Easier said than done… the curse of “triggers”
Every organisation will have something that appears to be straightforward but somehow they make a mess of it! And what is more frustrating is that it is easy to articulate the problem yet the solution is far more complex.
Often these seemingly straightforward issues have the characteristic of being an event that may be anticipated generally; but each specific instance, each triggering, has nuances.
We think we know what happens to ripples when a pebble lands in a pond. But the ripples are influenced by other waves so they may never reach the shore as intended.
In organisations these triggers result in activities rippling out to different teams and systems. The triggered event is only complete when all those ripples have reached their destination and been absorbed. Unless they reflect, which results in more complexity.
Enough of the analogies. How about a real world example with real people?
At The University of Edinburgh we have recently been through a major procurement of an integrated core system that will better address many but not all our staff lifecycle events. When staff start, leave or move internally, it very easy to articulate the trigger: “James has just started” or “James has moved to a new job with another team”. However the ripples from that articulated trigger, the workflows are many and complex. The central ones may be largely automated, but the more local ones may not be. They may rely on knowledge written done. And the people who know where that is documented may have moved or retired.
So if James moves to another team, there are Human Resources and Payroll processes to check, but additionally there are group memberships to be reviewed to ensure the permissions to do the new role are added and more importantly permissions that were only needed for the old role are removed. This could be as simple as ensuring a key for the bicycle shed is handed back!
If not done as a result of a trigger, incidents are more likely to occur. There may not be enough keys for the new person wishing to use the bicycle shed.
The incidents occur because the communication is poor, the accountability is unclear and tracking is not done.
So what else might fall into this class of triggers that are easy to articulate but may result in inadequate process. Here is a list of some triggers collated over time that have exhibited incidents because the ripples were not fully understood.
- Internal staff moves
- Office moves
- Addition or removal of network ranges
- Server commissioning/decommissioning
The key point here is that these all events that can be anticipated.
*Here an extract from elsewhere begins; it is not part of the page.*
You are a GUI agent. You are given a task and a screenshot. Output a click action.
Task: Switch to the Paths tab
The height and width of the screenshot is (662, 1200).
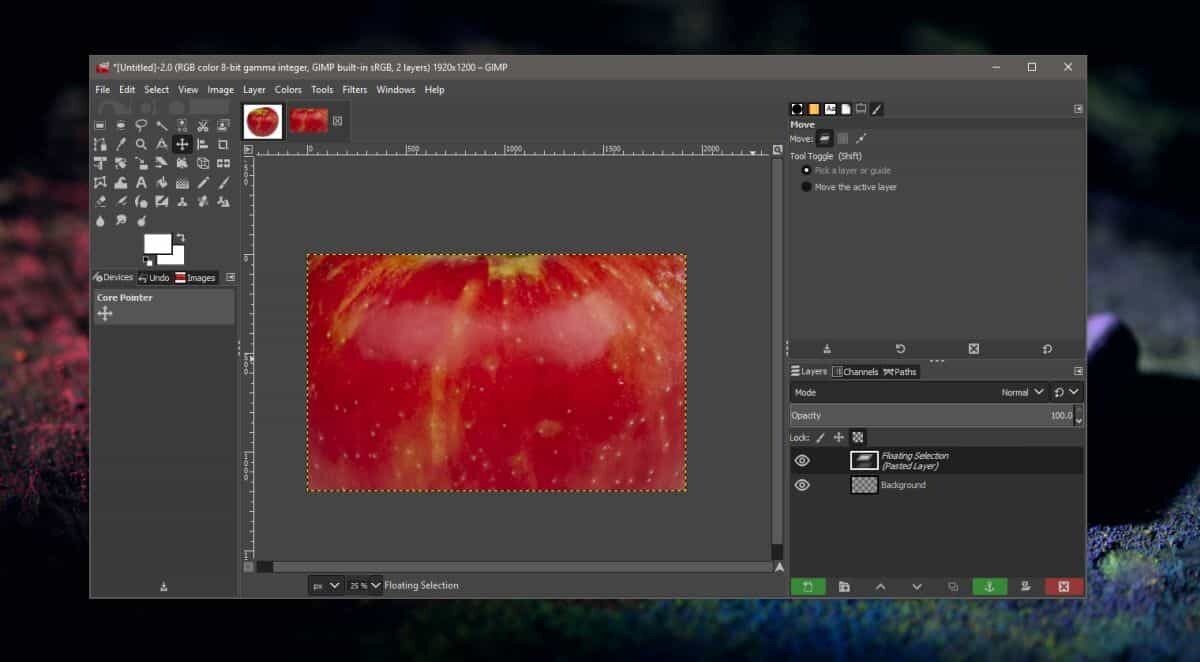click(x=900, y=372)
In theory they may templated.
Can ITIL Service Management processes help? Indubitably.
These are examples of processes that may be templated within Change Management, triggering trackable Change Activities to the appropriate teams. These teams can decide if some thing needs to occur, but they must acknowledge the trigger. They are accountable if they decide to do nothing.
Different service management tools will provide functionalities to do this. At Edinburgh we are using UniDesk (which provides a version of TOPdesk for Universities and Colleges).
On of the examples above, the addition or removal of a network range, has proven particularly thorny in the past. We have recently collated some of the triggered activities into a Change Template such that with next occurrence, the workflows may be better distributed and monitored for completion
In the screen shot of the tool, once the trigger has been authorised and verified, a series of activity tasks are assigned to different teams. Most of these may occur in parallel. Finally, there may be a local set of activities.
Over the time triggered activities can be modified, retired or added even though the trigger still exists. So we generalise the processes arising from the trigger and delegate the details to appropriate specialist teams, yet still hold them accountable for responding appropriately. In the example shown, each of the teams were willing to come on board with this process. And by doing so, at a stroke, complicated things can now be actioned and tracked when something easy to say is requested.